WYO 31 is an east–west highway that starts in the town of Manderson at US 16 / US 20 / WYO 789 and heads north through Manderson as Sherman and Marshall Streets, but turns east as it leaves the town to head toward Hyattville. Nearing its end, WYO 31 turns south and enters the census-designated place of Hyattville and passes through the community as Main Street. The WYO 31 designation ends south of Hyattville. The roadway continues as CR R49.

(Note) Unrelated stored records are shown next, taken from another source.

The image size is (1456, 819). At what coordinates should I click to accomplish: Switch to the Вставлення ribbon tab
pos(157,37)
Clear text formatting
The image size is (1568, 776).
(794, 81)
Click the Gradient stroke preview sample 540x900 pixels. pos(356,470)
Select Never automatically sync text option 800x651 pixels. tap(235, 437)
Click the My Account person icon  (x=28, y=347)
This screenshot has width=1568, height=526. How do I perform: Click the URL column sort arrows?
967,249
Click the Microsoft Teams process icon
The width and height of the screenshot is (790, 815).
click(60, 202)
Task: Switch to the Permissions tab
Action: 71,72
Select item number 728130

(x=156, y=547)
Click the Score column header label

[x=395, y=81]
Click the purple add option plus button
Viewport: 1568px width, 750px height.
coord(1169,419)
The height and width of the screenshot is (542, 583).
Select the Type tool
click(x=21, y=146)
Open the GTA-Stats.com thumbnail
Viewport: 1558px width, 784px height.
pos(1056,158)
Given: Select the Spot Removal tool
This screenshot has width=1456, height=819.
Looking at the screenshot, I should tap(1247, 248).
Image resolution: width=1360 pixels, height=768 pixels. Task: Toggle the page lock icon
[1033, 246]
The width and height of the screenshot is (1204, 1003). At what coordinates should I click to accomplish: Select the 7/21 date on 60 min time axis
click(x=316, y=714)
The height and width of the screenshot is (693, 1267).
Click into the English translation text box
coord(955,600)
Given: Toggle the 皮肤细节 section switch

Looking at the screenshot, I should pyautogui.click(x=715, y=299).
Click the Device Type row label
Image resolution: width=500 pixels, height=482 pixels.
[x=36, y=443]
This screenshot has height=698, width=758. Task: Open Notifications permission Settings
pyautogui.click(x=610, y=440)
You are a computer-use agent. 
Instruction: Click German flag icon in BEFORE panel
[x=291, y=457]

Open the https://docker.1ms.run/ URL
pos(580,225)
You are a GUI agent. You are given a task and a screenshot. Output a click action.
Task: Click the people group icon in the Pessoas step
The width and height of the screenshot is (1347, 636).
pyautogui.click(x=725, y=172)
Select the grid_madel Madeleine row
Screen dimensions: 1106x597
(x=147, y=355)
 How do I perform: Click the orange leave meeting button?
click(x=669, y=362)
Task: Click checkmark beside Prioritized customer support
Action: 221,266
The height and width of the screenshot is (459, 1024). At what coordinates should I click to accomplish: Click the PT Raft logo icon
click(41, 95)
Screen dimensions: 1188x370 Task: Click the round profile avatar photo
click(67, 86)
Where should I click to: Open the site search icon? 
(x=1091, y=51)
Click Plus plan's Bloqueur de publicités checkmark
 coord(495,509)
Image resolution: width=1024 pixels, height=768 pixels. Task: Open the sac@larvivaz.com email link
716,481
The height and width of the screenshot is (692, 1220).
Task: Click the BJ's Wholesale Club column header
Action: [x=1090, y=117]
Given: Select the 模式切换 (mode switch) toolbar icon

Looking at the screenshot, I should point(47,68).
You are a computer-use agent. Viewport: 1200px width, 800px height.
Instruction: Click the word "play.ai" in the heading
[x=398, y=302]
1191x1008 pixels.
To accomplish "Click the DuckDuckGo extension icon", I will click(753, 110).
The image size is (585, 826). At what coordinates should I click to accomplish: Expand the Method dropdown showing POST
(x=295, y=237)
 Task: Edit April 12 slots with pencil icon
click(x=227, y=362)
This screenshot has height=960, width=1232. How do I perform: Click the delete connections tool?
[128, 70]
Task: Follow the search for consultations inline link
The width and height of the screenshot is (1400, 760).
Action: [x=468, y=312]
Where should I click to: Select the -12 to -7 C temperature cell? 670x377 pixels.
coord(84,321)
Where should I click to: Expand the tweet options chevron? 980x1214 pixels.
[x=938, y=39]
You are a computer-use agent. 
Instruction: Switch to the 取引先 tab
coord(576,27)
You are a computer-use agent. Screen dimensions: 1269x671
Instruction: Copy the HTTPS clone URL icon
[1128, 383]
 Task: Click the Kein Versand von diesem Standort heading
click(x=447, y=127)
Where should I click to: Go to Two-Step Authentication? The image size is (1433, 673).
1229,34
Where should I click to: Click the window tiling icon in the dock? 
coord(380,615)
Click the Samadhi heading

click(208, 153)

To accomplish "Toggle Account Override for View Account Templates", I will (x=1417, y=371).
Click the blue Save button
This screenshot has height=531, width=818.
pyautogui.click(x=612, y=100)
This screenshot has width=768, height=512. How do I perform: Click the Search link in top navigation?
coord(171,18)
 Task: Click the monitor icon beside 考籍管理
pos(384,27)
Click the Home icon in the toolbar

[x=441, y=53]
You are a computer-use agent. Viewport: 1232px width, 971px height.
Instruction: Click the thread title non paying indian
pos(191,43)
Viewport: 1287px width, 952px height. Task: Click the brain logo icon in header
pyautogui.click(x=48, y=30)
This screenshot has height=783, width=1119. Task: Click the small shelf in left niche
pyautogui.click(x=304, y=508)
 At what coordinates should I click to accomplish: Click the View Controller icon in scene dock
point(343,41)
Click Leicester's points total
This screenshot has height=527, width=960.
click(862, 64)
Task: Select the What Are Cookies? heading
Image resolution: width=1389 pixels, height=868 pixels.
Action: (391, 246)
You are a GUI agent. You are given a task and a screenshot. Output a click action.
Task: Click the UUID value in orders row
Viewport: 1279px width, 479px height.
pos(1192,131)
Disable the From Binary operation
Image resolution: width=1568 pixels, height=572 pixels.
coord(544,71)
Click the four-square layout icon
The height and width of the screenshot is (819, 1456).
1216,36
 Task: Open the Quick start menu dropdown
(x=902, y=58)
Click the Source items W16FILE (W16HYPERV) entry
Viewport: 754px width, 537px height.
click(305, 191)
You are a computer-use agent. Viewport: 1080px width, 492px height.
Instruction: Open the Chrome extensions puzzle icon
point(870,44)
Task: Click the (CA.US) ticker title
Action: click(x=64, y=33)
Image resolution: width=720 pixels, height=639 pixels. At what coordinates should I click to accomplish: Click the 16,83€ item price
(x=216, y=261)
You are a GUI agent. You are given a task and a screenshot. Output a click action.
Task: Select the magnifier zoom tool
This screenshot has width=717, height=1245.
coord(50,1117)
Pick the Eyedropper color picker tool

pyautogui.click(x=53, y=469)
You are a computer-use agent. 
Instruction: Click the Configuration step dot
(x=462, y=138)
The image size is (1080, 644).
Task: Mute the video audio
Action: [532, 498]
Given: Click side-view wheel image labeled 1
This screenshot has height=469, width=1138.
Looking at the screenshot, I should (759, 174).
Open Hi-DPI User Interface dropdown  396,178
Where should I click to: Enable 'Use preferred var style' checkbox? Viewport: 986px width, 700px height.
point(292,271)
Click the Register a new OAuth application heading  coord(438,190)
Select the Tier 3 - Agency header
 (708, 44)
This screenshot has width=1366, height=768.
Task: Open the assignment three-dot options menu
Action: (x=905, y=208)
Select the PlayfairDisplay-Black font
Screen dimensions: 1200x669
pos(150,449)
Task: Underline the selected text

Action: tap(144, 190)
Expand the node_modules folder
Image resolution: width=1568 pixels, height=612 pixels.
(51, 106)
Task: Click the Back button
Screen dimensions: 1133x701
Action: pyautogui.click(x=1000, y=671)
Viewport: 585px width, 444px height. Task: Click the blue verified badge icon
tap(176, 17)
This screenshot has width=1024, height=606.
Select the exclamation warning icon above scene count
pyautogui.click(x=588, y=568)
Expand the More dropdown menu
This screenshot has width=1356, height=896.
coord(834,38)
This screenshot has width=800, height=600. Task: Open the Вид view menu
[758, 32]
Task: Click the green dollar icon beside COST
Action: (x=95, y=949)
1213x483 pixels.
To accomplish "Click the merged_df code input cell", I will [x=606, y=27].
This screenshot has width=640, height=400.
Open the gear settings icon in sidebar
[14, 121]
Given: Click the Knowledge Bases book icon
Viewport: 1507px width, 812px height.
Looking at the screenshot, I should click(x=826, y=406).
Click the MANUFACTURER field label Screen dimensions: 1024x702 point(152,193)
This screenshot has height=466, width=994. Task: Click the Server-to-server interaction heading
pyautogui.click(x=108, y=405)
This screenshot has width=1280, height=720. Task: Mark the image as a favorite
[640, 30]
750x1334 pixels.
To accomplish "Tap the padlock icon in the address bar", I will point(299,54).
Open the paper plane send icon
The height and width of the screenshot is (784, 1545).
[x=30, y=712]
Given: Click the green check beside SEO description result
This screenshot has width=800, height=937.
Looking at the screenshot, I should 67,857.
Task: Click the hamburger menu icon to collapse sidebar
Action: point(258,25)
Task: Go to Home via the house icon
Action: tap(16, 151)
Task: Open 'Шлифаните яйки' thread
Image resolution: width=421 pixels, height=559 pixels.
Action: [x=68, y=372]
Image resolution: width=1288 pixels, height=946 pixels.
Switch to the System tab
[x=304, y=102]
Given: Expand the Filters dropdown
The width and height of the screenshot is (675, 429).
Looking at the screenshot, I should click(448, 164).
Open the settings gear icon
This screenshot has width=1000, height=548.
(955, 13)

Medicine Lodge State Archaeological Site in Hyattville can be reached by using WYO 31.

==Major intersections==

| Location | mi | km | Destinations | Notes |
| Manderson | 0.000 | 0.000 | US 16 / US 20 / WYO 789 – Worland, Basin | Western terminus; T intersection |
| 0.424 | 0.682 | WYO 31 Spur west |  |
| Hyattville | 22.086 | 35.544 | CR R49 south | Eastern terminus; CR R49 continues south from eastern terminus |
1.000 mi = 1.609 km; 1.000 km = 0.621 mi

== Wyoming Highway 31 Spur ==

Wyoming Highway 31 Spur (WYO 31 Spur) is an unsigned 0.31 mi long spur route of WYO 31 in Manderson. WYO 31 Spur travels from WYO 31 west to US 16 / US 20 / WYO 789.